= Fiscal space =

Fiscal space is the flexibility of a government in its spending choices, and, more generally, to the financial well-being of a government. Peter Heller (2005) defined it “as room in a government’s budget that allows it to provide resources for a desired purpose without jeopardizing the sustainability of its financial position or the stability of the economy.”

There are different exact definitions for the term, and different metrics on how to measure it. The most influential definitions of the term come from international institutions, e.g., the International Monetary Fund (IMF) and the World Bank, the United Nations agencies, e.g., United Nations Development Program, World Health Organization and UNICEF, and the aid organizations, e.g. Organisation for Economic Co-operation and Development.
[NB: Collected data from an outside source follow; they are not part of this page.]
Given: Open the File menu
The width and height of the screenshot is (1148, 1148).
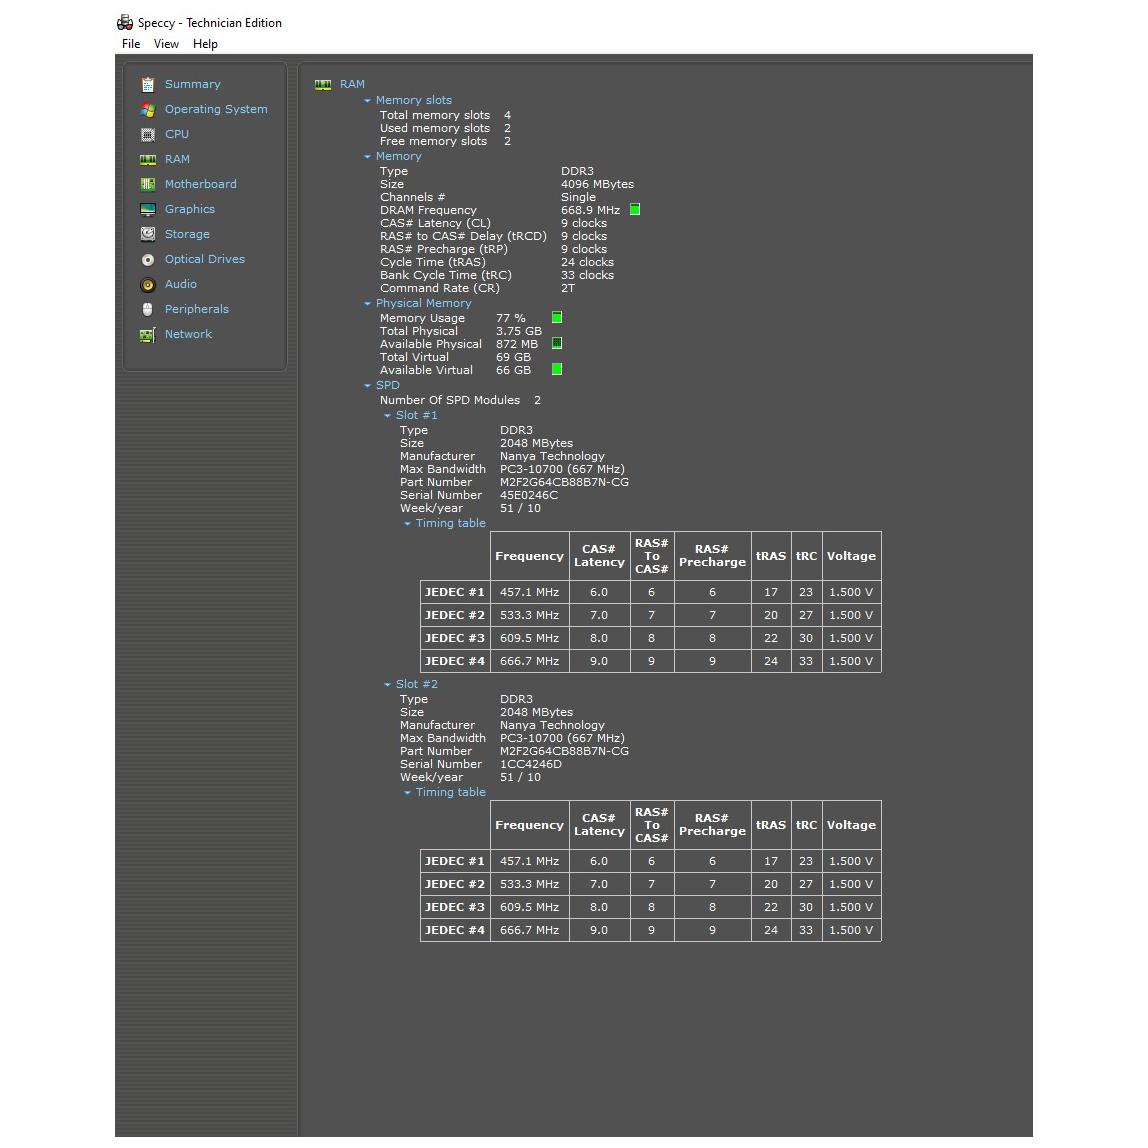Looking at the screenshot, I should [131, 44].
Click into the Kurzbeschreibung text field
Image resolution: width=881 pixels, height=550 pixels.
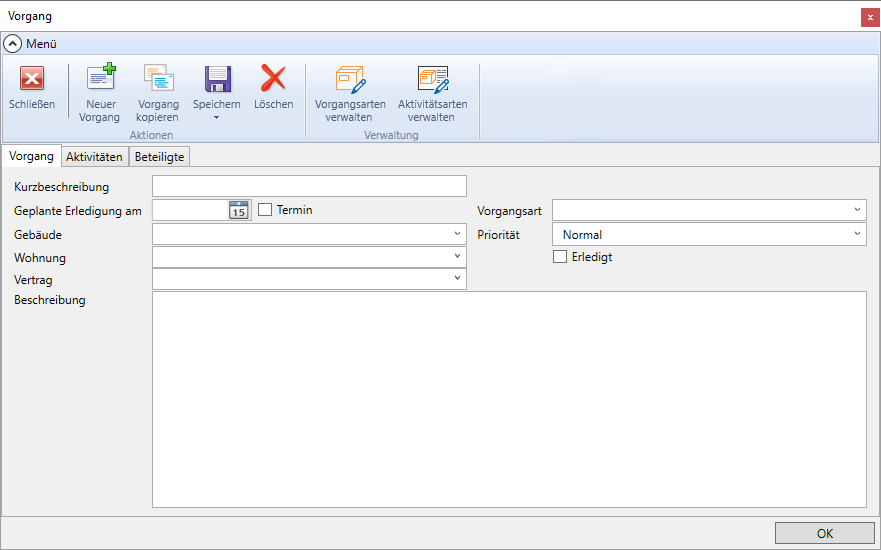pyautogui.click(x=309, y=187)
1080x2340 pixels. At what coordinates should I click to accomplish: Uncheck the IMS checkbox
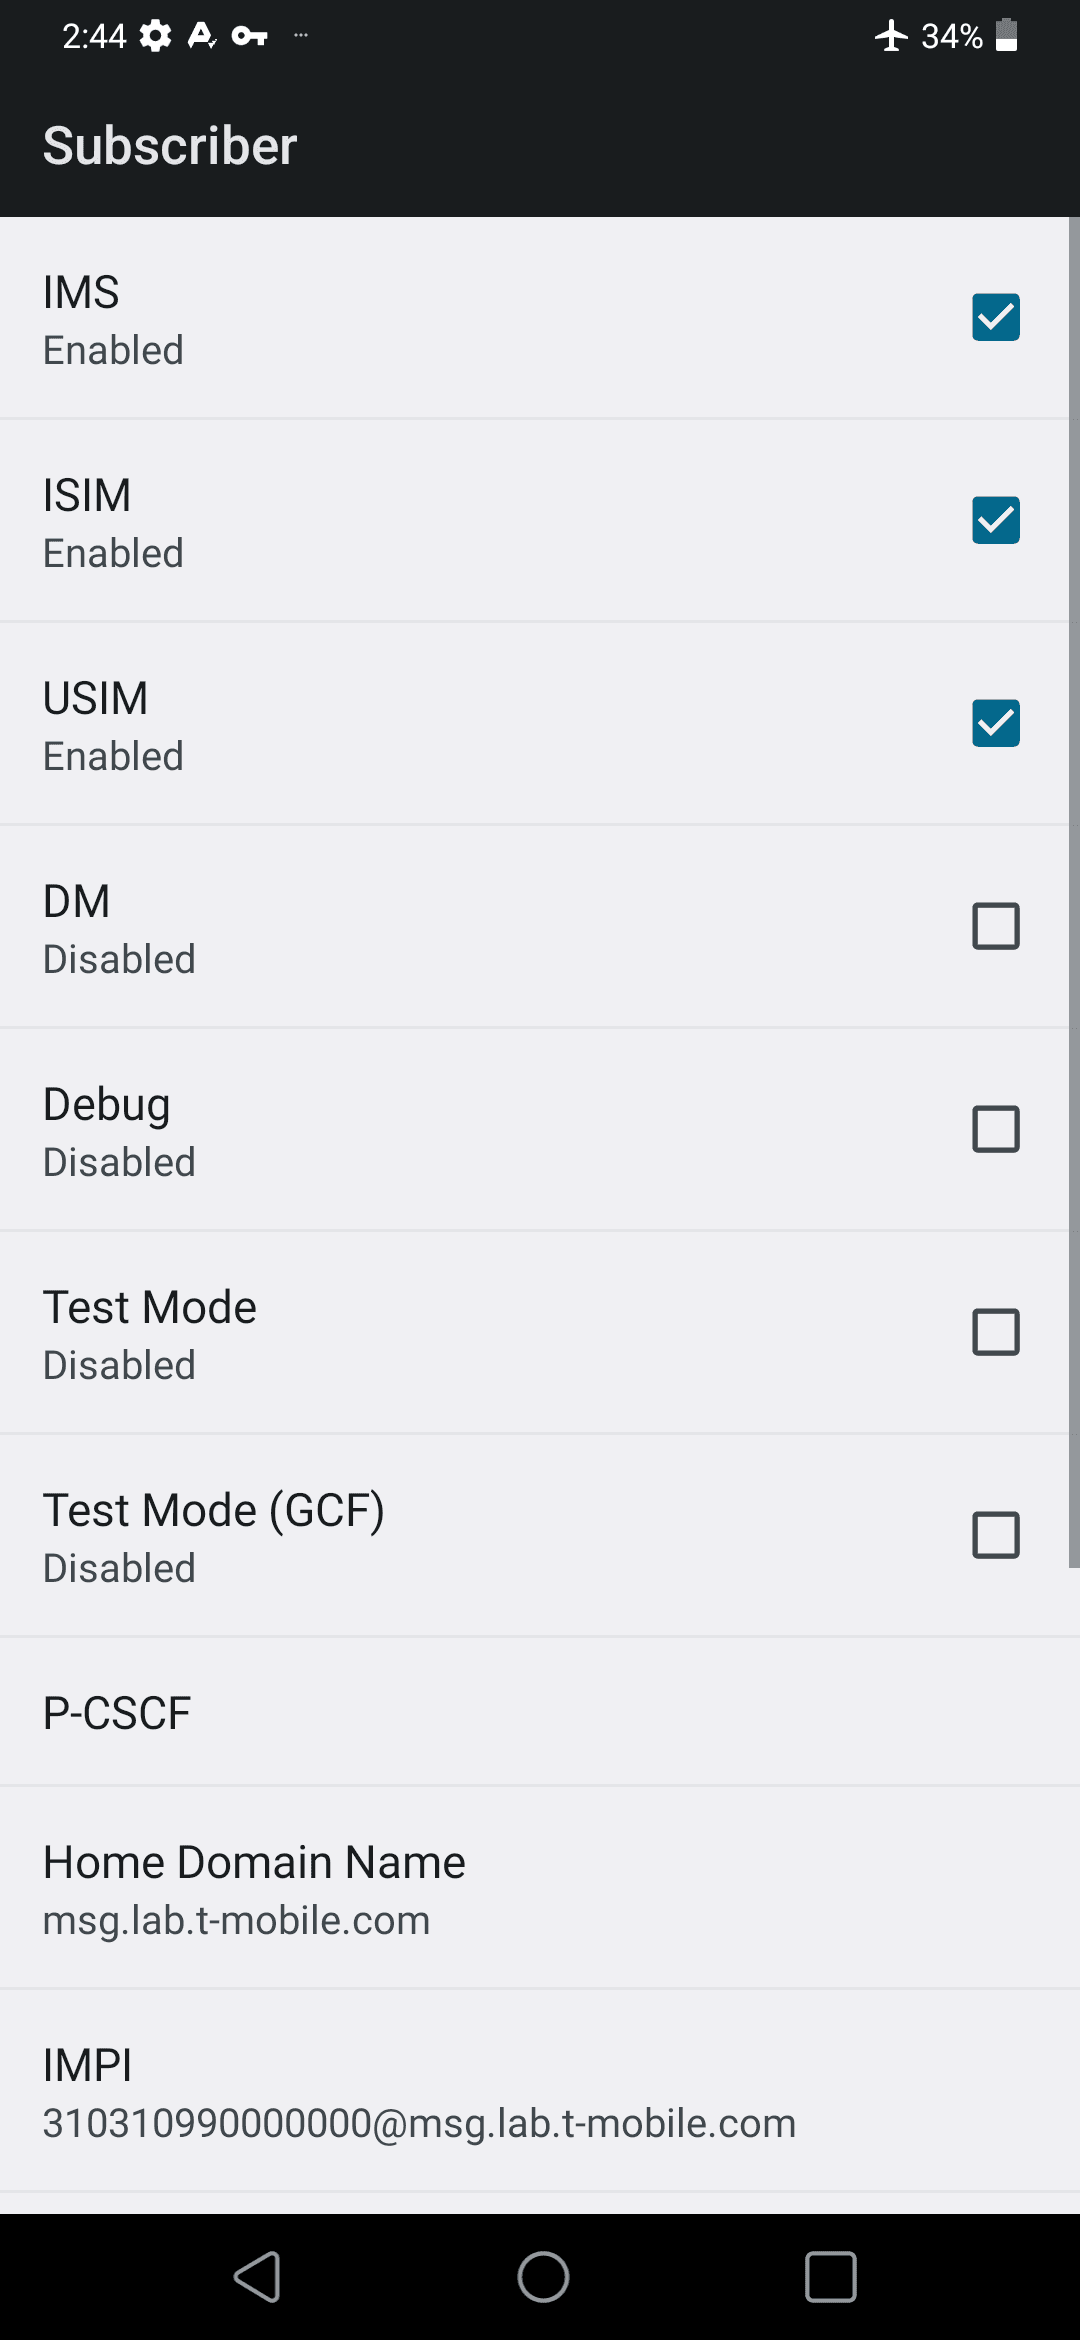tap(995, 317)
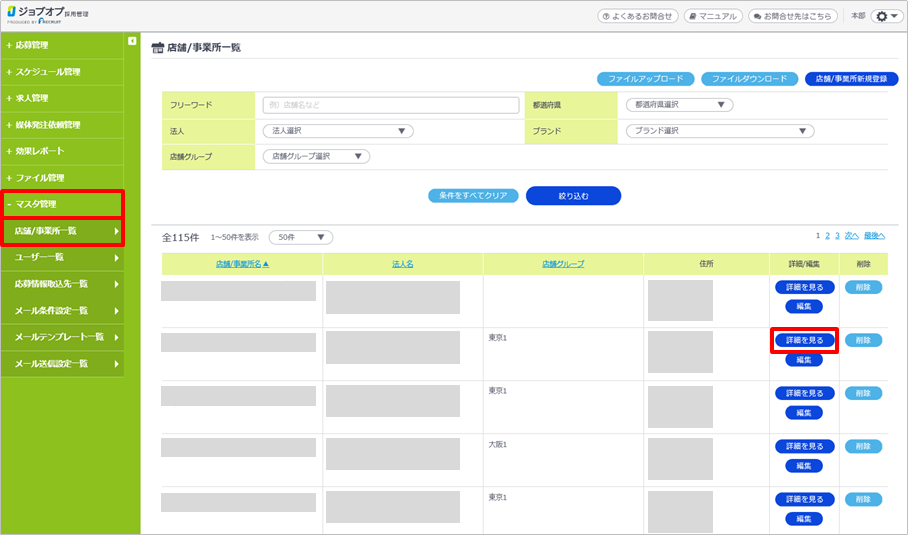Open the 法人選択 dropdown
The width and height of the screenshot is (908, 535).
337,131
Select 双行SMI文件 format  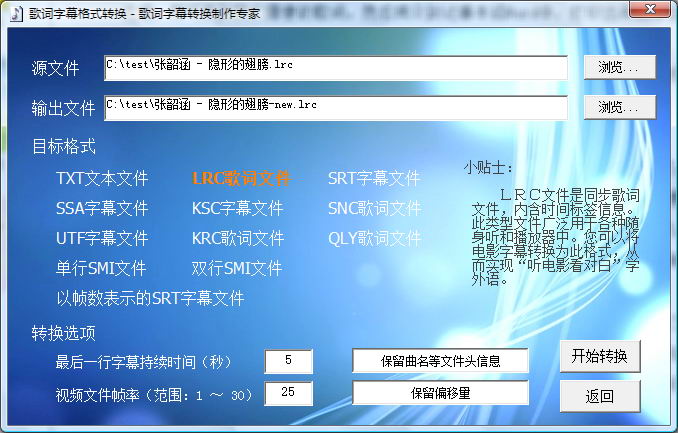[237, 269]
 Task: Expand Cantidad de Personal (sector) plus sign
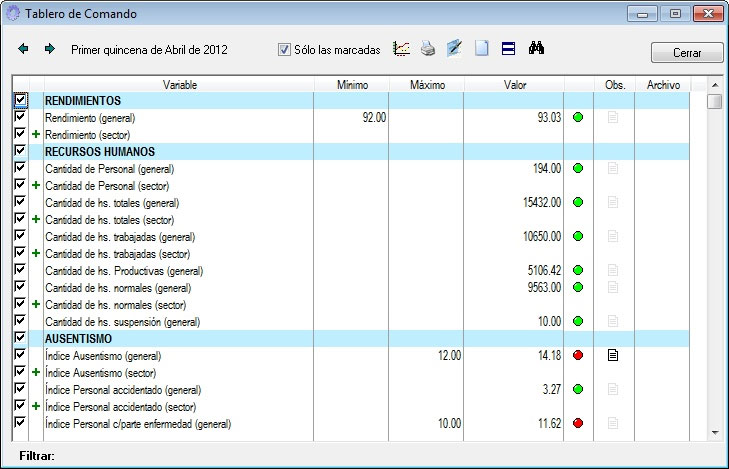(x=36, y=185)
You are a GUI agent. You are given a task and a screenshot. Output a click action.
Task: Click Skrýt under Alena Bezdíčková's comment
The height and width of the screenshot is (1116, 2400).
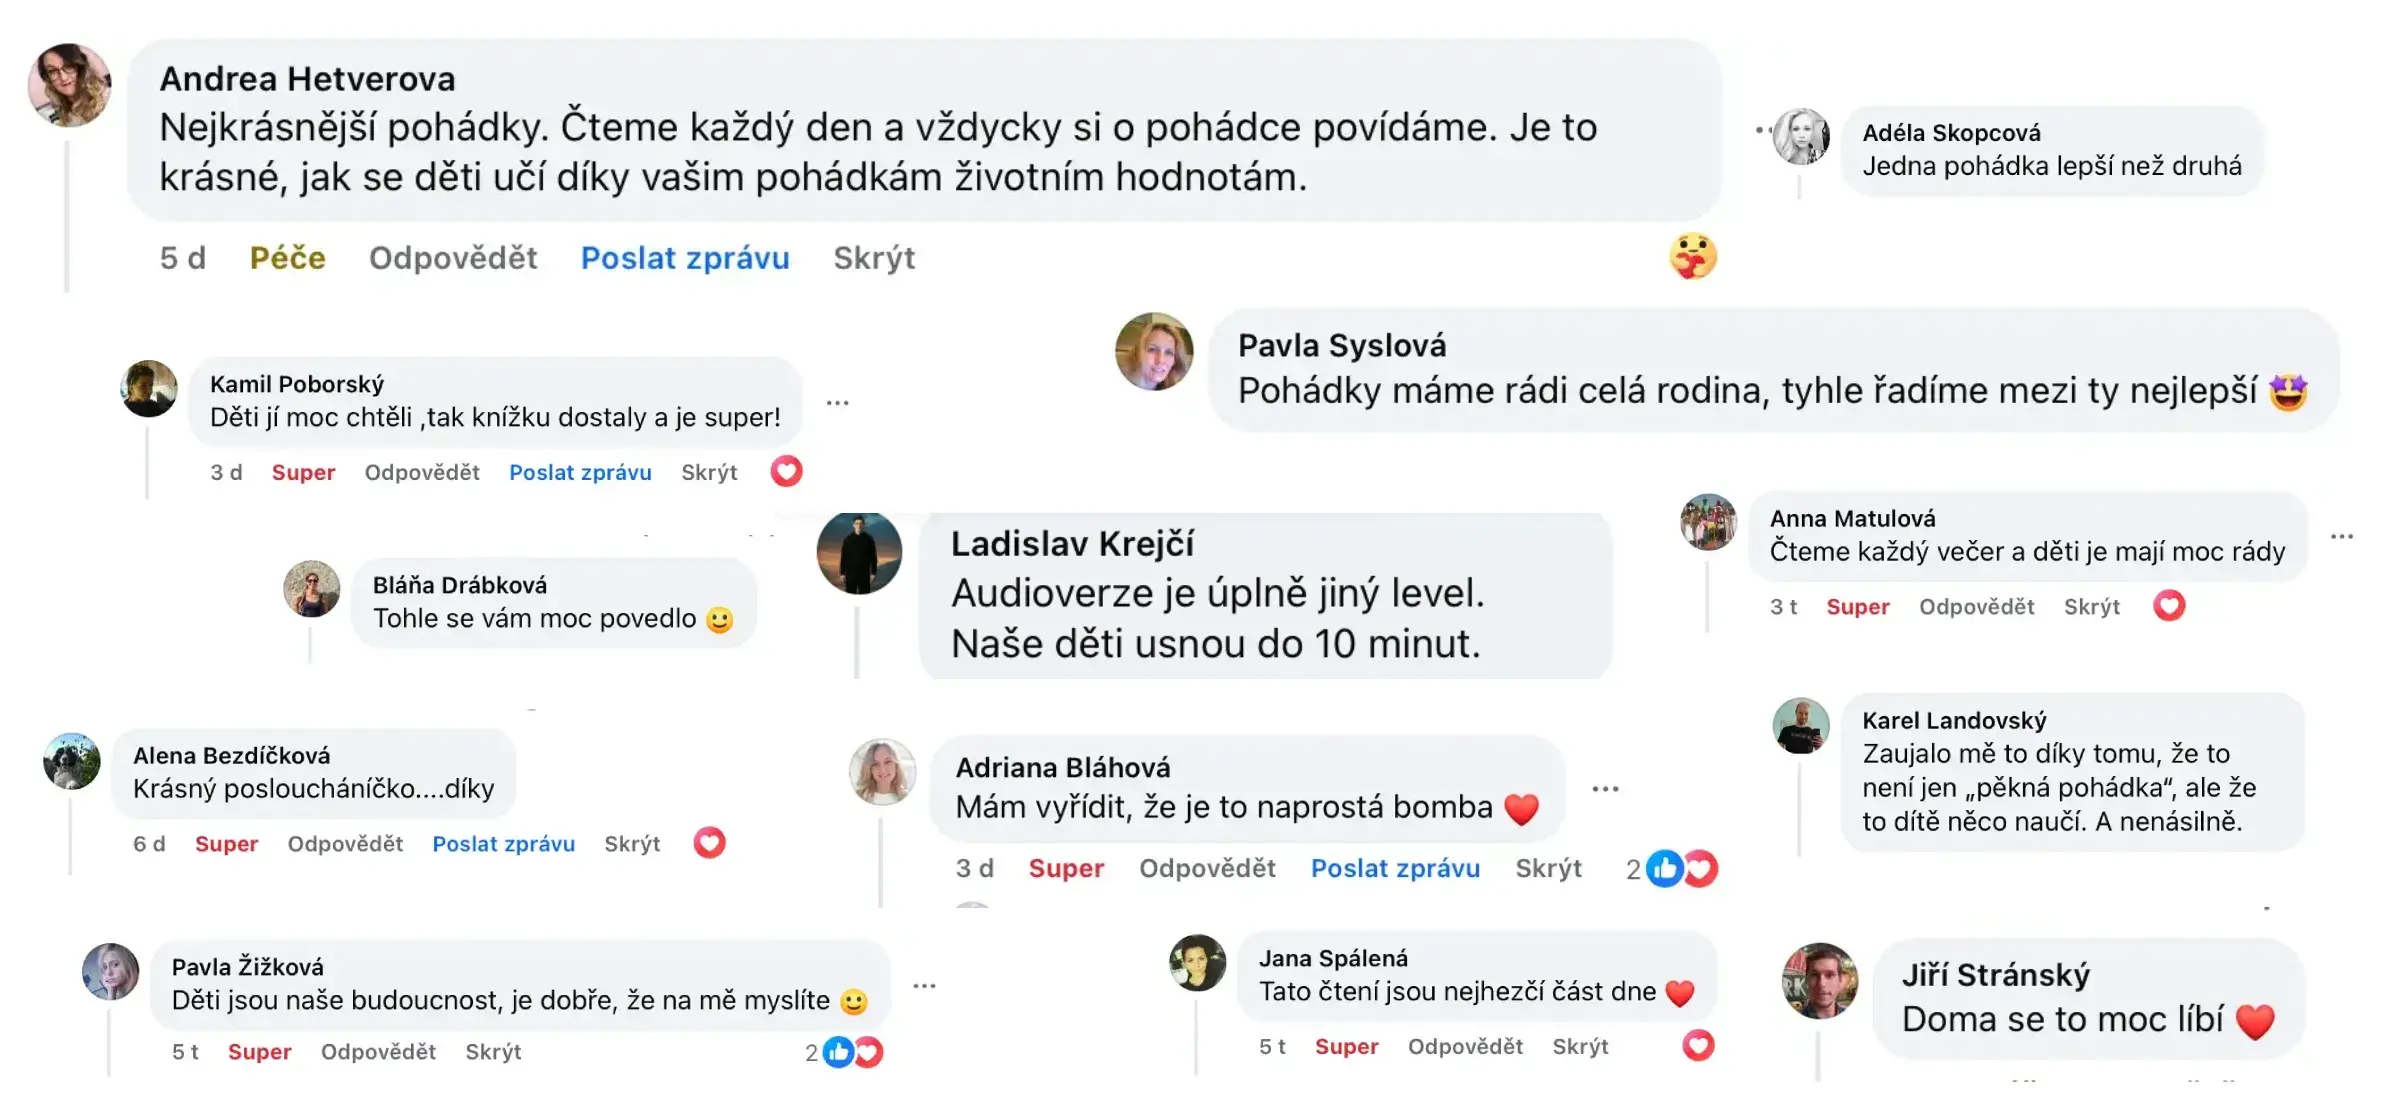tap(632, 844)
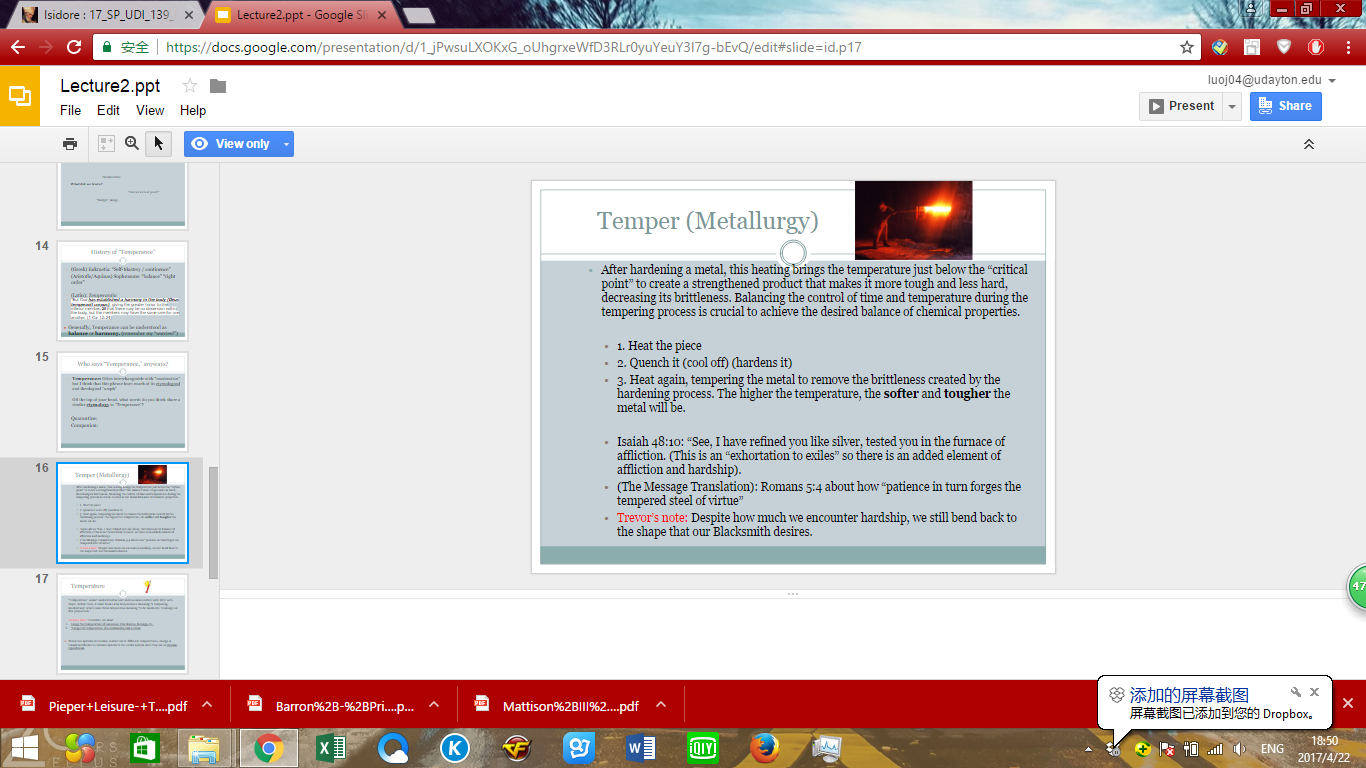Open the File menu
1366x768 pixels.
tap(70, 111)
The crucial point of debate is in how resources that define the 'fiscal space' should be viewed and thus calculated. In particular, unlike the IMF-World Bank, the UN agencies advocates defining it in relation to the extent to which a government can mobilize resources to a means to combat poverty and achieve the Millennium Development Goals.

The term featured during campaigning ahead of the 2016 Irish general election.

Moody's Analytics provides monthly estimates of the fiscal space of many countries. They define it as the difference between an estimated upper limit of public debt (beyond which action would have to be taken to avoid default) and actual public debt, expressed as a percentage of GDP or equivalently as the difference between the debt-limit-to-GDP percentage and the actual-debt-to-GDP percentage.

The World Bank's 2019 World Development Report on the future of work suggests ways governments increase fiscal space in order to prepare for the future of work through investments in human capital and social protection.